Arms vs. Firelocks, a Question of Research
By Chip Gnam
I have frequently heard discussion among musketmen regarding the use of the command "Arms," instead of "Firelocks." For example, the command "Present Arms!" is followed by "Shoulder Firelocks!" I certainly have pondered the seeming ambiguous use of the two words; why is the musket referred to as an "arm" in one command and the more common "firelock" in the next.
A common theory has been that when the bayonet is affixed to the musket, it effectively is two weapons (therefore "arms") and no longer just a firelock. But that doesn't explain why both the British and von Steuben Drill Manuals mix the two different words in different commands after the bayonet is fixed. I have even heard it suggested that the Manuals are "wrong" in their use of the words of command and that we should always use the term "arms" instead of "firelock" when giving drill commands when the bayonets are fixed on the muskets, despite what is written in the drill manuals of the period."
I have recently found an answer to this 18th century riddle in the drill manual of Timothy Pickering. Pickering was, among other things, a student of military matters living in Massachusetts at the time of the American Revolution. In 1775 he published his "Easy Plan of Discipline for a Militia," as a simplified drill manual to be used by the part-time soldiers of the militia. Besides his interesting, and unique drill instructions, his book contains an informative examination of other drill manuals of the period.

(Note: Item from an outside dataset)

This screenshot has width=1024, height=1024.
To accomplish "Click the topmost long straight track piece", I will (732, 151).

Like reenactors today, Pickering was a novice at military drill, and he seems just as confused by some of the instructions in the period drill manuals as we are today. He includes explanations for some of the drill commands, based on his research into many drill manuals from the period, as a way of explaining the uses of some of the commands.

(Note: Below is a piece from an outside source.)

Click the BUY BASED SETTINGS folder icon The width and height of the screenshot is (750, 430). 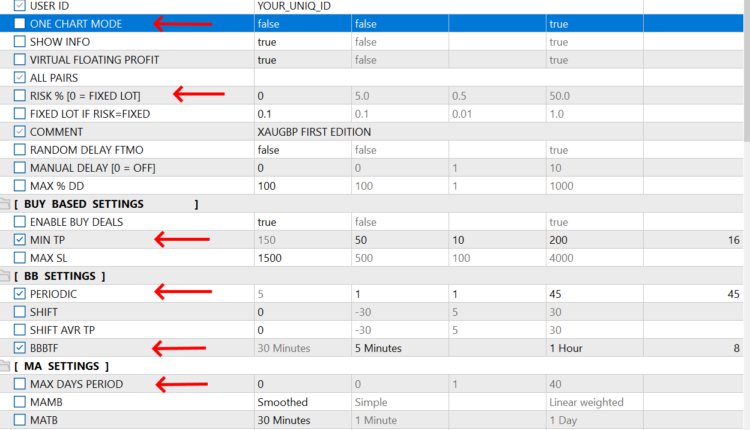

Included in his book is a clarification of the use of the word "Arms" instead of "Firelock." His explanation begins by asking why the British Drill Manual has two different commands for the same position: "Rest your Firelock" and "Present your Arms." (Von Steuben eliminated the command "Rest Firelock.") His research takes him back to the drill of the 17th century when infantry armies included pikemen, as well as musketmen. Pickering explains:
Whenever the musketeers were exercised alone, they always came to the position of rest, by the word Rest your muskets! But as musketeers and pikemen were frequently exercised together, it became necessary to use some word which should apply to both; and arms was chosen for that purpose, as signifying both the arms, or weapons, of the musketeers, and that used by pikemen...
That this is the true account of the matter is evident from the Exercise of Foot ordered by King William III in which (p. 143) is this direction—
"When arms are mentioned, it signifies both musketeers and pikemen."*
The use of the word "Arms," for certain commands, instead of "Firelock" was simply a tradition carried forward in both the British drill manuals of the period, as well as von Steuben's manual long after the pike had been retired from service.
This illustrates the importance of making research the basis for our interpretation (and recreation) of the 18th century, instead of guesswork and personal opinion. We shouldn't start changing history (in this case, the period drill manuals) just because we don't understand it. Instead, we simply need to do more research if we want to fully understand it.
*From page 19 of Pickering's "Easy Plan," reprinted by King's Arms Press.